I know enough about wiring to call an electrician. He was out today and installed a new outlet INSIDE the wall. Everything tested out fine.

The moral of the story is to become familiar with your appliances. I had no idea the dryer outlet was jury-rigged, something that could have cost me my house. It's probably a good idea to pull those things away from the walls every year and inspect their connections. Just because you don't see a problem, doesn't mean there isn't one!

Oh, and the new washer and dryer are weird. They are fundamentally different than anything I've ever known. My washer does this spinning thing before it even adds water. Maybe it's adding the detergent? It beeps. It clicks. It locks the lid on me! I feel as though I'm discovering a new, alien technology. Never thought I'd have to read an instruction manual just to wash my clothes!


----------



## jbfan (Jul 1, 2004)

The first night we had our front loader, my wife watched 2 loads of clothes being washed.
Just think, little blinking lights, a little water splashing, and a small whir from the motor kept her attention.

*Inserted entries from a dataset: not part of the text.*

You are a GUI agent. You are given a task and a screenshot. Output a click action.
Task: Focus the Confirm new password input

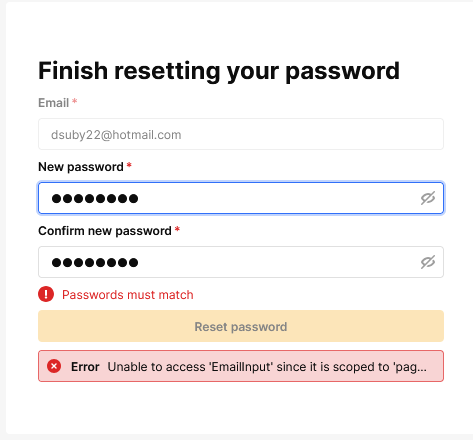[x=241, y=262]
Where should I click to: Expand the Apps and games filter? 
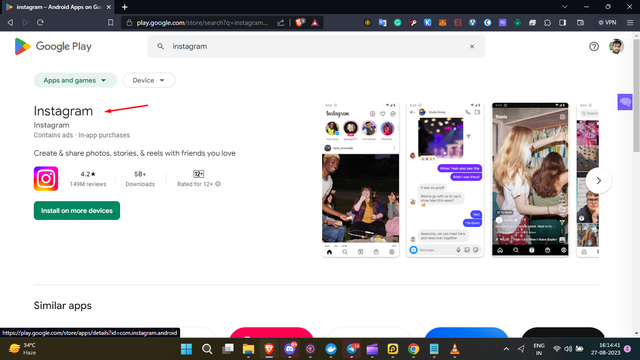(75, 80)
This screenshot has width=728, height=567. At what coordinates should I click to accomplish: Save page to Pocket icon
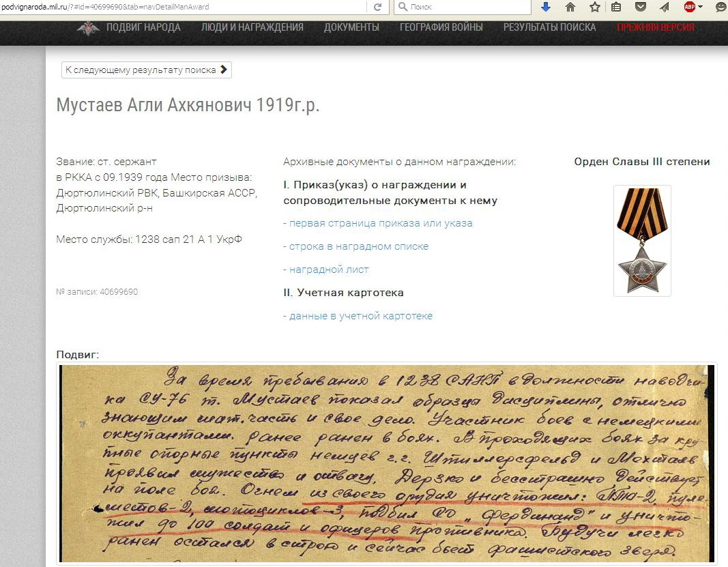click(640, 7)
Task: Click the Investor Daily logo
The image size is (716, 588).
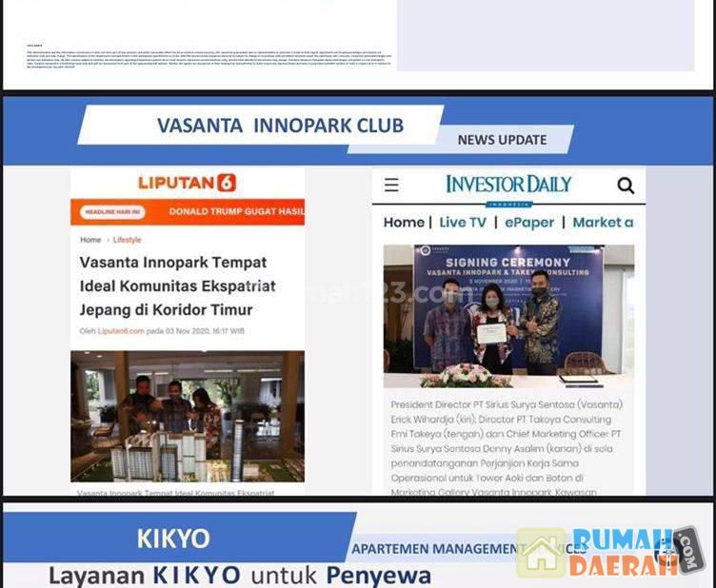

If I knew it was that easy, I would have bought one years ago.


----------



## Doc Holliday (Mar 12, 2011)

I recently bought a used (2009) large capacity Whirlpool washer and dryer set, still under manufacture warranty. No lights, just turn dials and start buttons. Like a tidal wave in the washer it's so strong. 

Nothing uber quiet about either and that's how I like it. Loud buzzers when the loads are finished. I can hear them from the garage through the kitchen, living and dining areas and on a really quiet day all the way at the back of the home in my roOm. 

Best $200 I ever spent.


----------



## BriBri (Dec 13, 2011)

Doc Holliday said:


> I recently bought a used (2009) large capacity Whirlpool washer and dryer set, still under manufacture warranty. No lights, just turn dials and start buttons. Like a tidal wave in the washer it's so strong.
> 
> Nothing uber quiet about either and that's how I like it. Loud buzzers when the loads are finished. I can hear them from the garage through the kitchen, living and dining areas and on a really quiet day all the way at the back of the home in my roOm.
> 
> Best $200 I ever spent.


I also have a realtively new Whirlpool washer/dryer set (I believe we bought them in 2006). Simplicity and effectiveness at its best! I'm all about power, and I like hearing the things working. Energy efficiency can sometimes be an evil thing.


----------



## jbfan (Jul 1, 2004)

BriBri said:


> I also have a realtively new Whirlpool washer/dryer set (I believe we bought them in 2006). Simplicity and effectiveness at its best! I'm all about power, and I like hearing the things working. Energy efficiency can sometimes be an evil thing.


And costly!:laughing:


----------



## BRIANisMEisWE (Jul 8, 2011)

!!!LOL!!!

Yeah, I miss the deep thumping of my old washer. Washers ALWAYS sounded like that, ever since I can remember. I liked that sound; it could put me to sleep, like a heart beat. This new one wants to play songs and blind me with lights. It's cold and alien in contrast. However, I must say it can handle so much more than the old one, and I'm glad we have something that can finally do blankets & comforters without breaking a sweat.


----------



## Doc Holliday (Mar 12, 2011)

BriBri said:


> I also have a realtively new Whirlpool washer/dryer set (I believe we bought them in 2006). Simplicity and effectiveness at its best! I'm all about power, and I like hearing the things working. Energy efficiency can sometimes be an evil thing.


 
Mine still had the energy efficiency tag stuck to it. Estimated ANNUAL cost for operating the washer is $31. :thumbsup:

I'm not certain how they came up with that number but I was spending roughly $15 every two weeks at the laundry mat so I honestly don't care as long as it's true! :thumbup:


----------



## hwymorris (Oct 19, 2011)

That hilarious. It locks the top? hahaha. dang, what if you had to run to the room real quick and throw in a pair of dirty underwear that you forgot?! :w00t:


----------



## homefellas87 (Nov 12, 2011)

jbfan said:


> And costly!:laughing:


can you tell me, how much is it for??


----------